Throughput of an idealized SAXPY on Y-MP/8: roughly 2.6 GFLOPS sustained — close to peak. This is the "compose vectorization with parallelism" pattern, and it is *exactly* what `#pragma omp parallel for simd` does today on a 96-core EPYC chip with AVX-512.

## Why this generation won

- **The programming model was incremental.** A code base that ran on a Cray-1 ran on a Y-MP unchanged, then could be sped up by adding directives. No language change required. (This was the *huge* advantage versus the Connection Machine — see Week 7.)
- **Shared memory was a familiar mental model.** Scientists already knew how to share data between subroutines. Sharing it between threads of execution was a small step.
- **The hardware was robust**. Y-MPs ran for years at facilities. The error rates of bespoke ECL were lower than people feared.

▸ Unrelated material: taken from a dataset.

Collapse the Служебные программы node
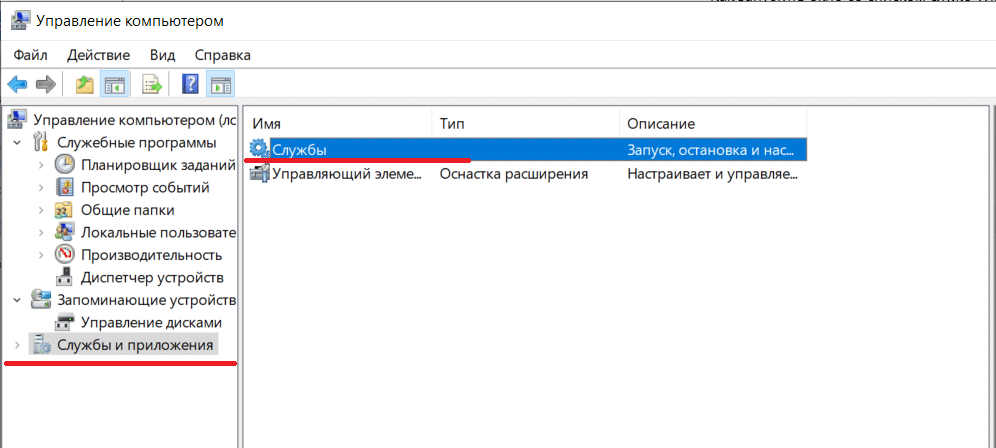 point(16,143)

## Why this generation eventually lost

For next week and the week after — but the short version:

- **Microprocessors got fast enough**. By 1991 a single MIPS R4000 or Alpha 21064 was within striking distance of a Cray Y-MP CPU on scalar code, at 1/100 the price.
- **Aggregate scaling beat per-CPU scaling.** Twenty IBM RS/6000s or DEC Alphas, lashed together, could outperform a Cray Y-MP/8 on parallel codes for one-fifth the price. The X-MP architecture didn't scale past 8 CPUs in a shared-memory configuration; the bus and crossbar bottlenecks were brutal.
- **Cray Research's parallel response — the T3D — was distributed-memory, not shared-memory.** They saw the writing on the wall in 1992. We'll get to it in Week 8.

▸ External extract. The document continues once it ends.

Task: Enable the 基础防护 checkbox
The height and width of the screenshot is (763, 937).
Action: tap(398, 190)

## Lab — OpenMP as Cray Microtasking

In `labs/04-openmp/`, you write a five-point stencil three ways: scalar serial, OpenMP-parallelized, and OpenMP+SIMD. You compare to the Cray-style three-level hierarchy and measure scaling on your laptop's cores. We provide a reference implementation that maps directly onto the Y-MP programming model so you can see the lineage.

## Discussion questions

1. The X-MP added a second and third memory port per CPU. Modern CPUs have a fixed L1 cache port count (usually 2 loads + 1 store per cycle). When does adding more ports stop being profitable?
2. The Cray-2's immersion cooling allowed a 244 MHz clock. What's the modern equivalent of "extreme cooling enables a clock advantage"? Why isn't the modern equivalent (liquid nitrogen overclocking, or production immersion at OVHcloud / Submer) being used to ship machines that run at, say, 8 GHz?
3. Microtasking, OpenMP, Apple GCD's concurrent queue, Java's parallel streams, Rust's Rayon — all are fork-join. Is fork-join *fundamental*, or is it just a happy local optimum for the kind of regular numerical code that drove Cray? What workload would make you want a different shape?

## Further reading

- Chen, S.S. (1984). "Large-scale and high-speed multiprocessor system for scientific applications: Cray X-MP series". In Hwang, *Supercomputers: Design and Applications*. Steve Chen's own description of the X-MP.
- Cray Research (1989). *Multitasking Programmer's Manual*, publication SR-0222.
- Bailey, David H. et al. (1991). "The NAS Parallel Benchmarks". *International Journal of Supercomputer Applications*. The benchmark suite that defined "fair comparison" for this generation.
- August, David, ed. *History of HPC*. Several chapters on the X-MP / Y-MP era.